Having gone gaa-gaa for the baa-baa, the main of roast guinea fowl, green beans, artichokes, hazelnuts and sherry vinegar jus, although good, didn’t quite scale the same dizzy heights. That’s what comes of being spoilt. The alternative of halibut fillet, orzo pasta, broccoli, Avruga caviar and seaweed butter sauce was despatched with vigour by the children. A forkful confirmed my fears: I have early stage Wrong Dish Syndrome and should have had the fish.
The pre-dessert of mango mousse with passion fruit and fingerette of meringue was beautifully fresh, sweet and cleansing, laying the ground work for the unadorned joy of the chocolate tart and cocoa bean ice-cream. Father and Mother, who think it’s still 1974, had a modern, stodge-free light incarnation of rum baba with vanilla pineapple and Chantilly cream.
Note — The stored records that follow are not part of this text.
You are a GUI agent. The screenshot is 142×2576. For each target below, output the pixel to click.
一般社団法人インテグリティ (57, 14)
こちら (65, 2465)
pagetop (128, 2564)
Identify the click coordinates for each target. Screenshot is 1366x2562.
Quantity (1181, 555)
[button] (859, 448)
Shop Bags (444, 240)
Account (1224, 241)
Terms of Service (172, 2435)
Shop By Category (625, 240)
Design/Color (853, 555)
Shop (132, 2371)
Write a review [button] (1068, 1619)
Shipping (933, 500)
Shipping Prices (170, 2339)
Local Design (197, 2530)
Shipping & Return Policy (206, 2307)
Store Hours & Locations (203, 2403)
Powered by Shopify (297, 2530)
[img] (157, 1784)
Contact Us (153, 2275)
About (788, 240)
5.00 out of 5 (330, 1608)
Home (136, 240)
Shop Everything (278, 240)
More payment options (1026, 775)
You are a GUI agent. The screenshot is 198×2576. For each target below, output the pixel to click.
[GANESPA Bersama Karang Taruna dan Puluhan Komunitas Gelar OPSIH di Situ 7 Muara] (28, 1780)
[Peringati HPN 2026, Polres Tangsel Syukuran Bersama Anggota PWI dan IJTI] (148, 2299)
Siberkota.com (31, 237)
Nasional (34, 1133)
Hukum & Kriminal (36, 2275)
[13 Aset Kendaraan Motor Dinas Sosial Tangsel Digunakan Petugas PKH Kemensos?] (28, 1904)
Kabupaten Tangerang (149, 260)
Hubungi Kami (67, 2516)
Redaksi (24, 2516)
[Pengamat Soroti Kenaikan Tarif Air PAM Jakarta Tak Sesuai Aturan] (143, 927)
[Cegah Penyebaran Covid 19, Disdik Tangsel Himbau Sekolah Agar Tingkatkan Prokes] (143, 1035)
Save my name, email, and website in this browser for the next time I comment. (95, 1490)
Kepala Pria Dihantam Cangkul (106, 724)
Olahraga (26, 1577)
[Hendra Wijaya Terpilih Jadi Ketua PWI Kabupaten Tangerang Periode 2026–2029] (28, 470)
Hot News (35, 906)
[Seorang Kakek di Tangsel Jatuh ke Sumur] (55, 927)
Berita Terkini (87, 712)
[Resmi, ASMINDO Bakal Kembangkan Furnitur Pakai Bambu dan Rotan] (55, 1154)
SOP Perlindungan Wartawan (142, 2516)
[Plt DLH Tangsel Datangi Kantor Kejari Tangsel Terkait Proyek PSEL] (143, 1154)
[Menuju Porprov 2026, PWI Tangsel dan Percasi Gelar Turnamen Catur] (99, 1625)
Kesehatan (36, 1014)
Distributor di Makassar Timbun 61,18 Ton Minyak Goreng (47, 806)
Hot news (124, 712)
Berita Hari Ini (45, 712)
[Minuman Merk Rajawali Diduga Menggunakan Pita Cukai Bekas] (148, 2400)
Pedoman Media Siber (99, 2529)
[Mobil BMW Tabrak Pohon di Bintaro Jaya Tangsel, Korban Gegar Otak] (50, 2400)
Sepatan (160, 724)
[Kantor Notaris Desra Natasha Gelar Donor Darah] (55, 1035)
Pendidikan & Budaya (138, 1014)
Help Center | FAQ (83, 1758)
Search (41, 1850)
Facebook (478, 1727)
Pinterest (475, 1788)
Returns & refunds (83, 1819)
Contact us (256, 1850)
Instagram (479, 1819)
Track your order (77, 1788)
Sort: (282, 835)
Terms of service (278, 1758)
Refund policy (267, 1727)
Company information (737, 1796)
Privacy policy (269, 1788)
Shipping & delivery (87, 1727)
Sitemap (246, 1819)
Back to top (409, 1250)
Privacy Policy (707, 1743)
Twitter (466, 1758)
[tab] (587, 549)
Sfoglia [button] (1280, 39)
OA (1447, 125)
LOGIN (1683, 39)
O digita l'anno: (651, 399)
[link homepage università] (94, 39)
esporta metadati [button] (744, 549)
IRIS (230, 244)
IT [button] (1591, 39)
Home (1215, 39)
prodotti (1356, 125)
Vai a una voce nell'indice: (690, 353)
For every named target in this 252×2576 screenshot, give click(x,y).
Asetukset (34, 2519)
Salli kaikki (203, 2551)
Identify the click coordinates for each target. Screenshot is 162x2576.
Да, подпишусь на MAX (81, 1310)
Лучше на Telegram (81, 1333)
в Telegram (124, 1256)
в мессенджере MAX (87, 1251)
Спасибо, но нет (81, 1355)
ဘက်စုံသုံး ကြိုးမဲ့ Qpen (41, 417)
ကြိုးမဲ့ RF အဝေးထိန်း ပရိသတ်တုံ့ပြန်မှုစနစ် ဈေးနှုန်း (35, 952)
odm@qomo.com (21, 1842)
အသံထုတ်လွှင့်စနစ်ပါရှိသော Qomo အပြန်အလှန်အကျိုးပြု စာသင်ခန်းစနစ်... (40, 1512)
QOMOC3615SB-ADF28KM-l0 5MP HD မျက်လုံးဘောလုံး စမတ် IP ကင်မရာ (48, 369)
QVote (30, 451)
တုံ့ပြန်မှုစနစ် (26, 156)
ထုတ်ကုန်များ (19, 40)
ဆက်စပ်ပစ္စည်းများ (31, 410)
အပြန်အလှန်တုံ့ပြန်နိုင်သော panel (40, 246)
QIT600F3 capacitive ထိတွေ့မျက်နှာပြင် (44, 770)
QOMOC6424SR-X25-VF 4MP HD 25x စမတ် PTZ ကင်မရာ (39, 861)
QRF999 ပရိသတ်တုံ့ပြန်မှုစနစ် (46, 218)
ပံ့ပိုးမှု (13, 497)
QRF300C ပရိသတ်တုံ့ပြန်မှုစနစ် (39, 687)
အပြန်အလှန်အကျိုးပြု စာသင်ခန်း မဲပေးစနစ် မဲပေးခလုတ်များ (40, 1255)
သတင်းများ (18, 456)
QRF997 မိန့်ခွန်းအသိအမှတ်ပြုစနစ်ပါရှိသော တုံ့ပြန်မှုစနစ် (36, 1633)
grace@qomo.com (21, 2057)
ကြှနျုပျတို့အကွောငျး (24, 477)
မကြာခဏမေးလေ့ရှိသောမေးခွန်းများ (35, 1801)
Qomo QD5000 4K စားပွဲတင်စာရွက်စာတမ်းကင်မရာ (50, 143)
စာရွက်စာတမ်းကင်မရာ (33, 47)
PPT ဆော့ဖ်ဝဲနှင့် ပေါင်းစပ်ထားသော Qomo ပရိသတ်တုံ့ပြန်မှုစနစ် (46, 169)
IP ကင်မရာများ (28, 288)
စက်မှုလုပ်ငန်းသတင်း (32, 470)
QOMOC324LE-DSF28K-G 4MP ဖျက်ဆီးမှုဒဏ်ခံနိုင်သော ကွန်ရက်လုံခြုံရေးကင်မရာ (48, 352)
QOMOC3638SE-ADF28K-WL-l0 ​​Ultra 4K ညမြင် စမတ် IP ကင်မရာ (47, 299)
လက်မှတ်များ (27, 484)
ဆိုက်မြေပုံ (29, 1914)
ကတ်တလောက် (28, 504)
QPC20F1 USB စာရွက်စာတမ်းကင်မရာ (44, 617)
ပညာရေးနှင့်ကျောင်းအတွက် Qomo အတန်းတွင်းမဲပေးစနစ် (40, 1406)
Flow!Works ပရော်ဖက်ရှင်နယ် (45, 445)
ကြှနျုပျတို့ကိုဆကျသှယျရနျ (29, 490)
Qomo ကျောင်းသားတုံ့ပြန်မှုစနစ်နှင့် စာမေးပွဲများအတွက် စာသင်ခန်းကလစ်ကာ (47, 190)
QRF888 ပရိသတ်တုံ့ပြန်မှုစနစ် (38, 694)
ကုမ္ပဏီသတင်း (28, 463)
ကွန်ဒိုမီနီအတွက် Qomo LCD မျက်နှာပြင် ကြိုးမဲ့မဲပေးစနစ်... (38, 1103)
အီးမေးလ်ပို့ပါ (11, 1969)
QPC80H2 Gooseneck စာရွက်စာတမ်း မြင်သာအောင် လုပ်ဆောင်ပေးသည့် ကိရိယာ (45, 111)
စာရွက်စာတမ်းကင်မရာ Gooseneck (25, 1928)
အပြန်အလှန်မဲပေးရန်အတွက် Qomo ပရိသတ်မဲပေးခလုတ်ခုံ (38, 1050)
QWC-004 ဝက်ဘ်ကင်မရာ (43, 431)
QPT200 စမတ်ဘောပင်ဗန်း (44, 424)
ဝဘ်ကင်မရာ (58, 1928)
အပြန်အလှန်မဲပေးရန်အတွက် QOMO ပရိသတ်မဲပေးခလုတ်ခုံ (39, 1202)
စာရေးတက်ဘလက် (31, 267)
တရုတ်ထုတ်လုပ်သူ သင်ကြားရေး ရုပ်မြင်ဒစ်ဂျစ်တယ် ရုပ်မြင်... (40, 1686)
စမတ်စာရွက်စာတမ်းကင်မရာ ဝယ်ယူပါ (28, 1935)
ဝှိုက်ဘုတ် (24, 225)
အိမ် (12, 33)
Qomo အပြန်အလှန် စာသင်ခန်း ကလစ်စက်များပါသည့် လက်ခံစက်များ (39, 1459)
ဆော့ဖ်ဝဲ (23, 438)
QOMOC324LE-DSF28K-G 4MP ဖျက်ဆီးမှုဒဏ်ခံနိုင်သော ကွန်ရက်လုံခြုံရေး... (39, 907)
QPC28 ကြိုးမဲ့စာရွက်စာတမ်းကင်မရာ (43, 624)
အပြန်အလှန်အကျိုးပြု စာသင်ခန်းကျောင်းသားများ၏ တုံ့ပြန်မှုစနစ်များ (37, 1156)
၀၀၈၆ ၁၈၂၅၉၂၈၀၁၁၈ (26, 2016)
Pretty bowls. Very enjoyable.
After coffee, petit fours and Armagnac, all seemed right in the world. Father said he wasn’t keen on the dark chocolate walls in the lounge. And that’s it, which represents a triumph for Simpsons. He had just told the hotel where they were staying they needed to redesign their website, fix the front door and find a new coffee supplier.
A note on the wines: for the price of the set meal, both were faultless. The white was a fresh sauvignon blanc from the Loire (a wine I would have happily chosen) and the red, refreshingly unchallenging and lunchable, was from the Rhone. Good value drinking.
For the puds, we splashed out on glasses of sunsoaked Cabidos, Comte Philippe de Nazeller, Petit Manseng Doux 2005. Sally, who had fruit salad and sorbets, was served a glass of Californian Elysium Black Muscat, Quady Winery. Albanian Tony said the petit manseng would have been wrong. Good spot. Sally, by the way, loved lunch. She called it one of the most memorable, enjoyable meals we’ve had. I really can’t top that.
(Postscript ... A point about our new restaurant scores. I’ve got it in the neck for recently giving a restaurant 4/10. One hotelier called me a “bastard.” A chef said I was over generous. They’re both right. I am a bastard and I should have given the place 3/10. According to the Post’s new criteria, 8/10 signifies: “Superlative cooking, abundant flair, creativity and individuality. Exemplary produce.” So today’s 9/10 is a bit special. I just thought I should clear that up.)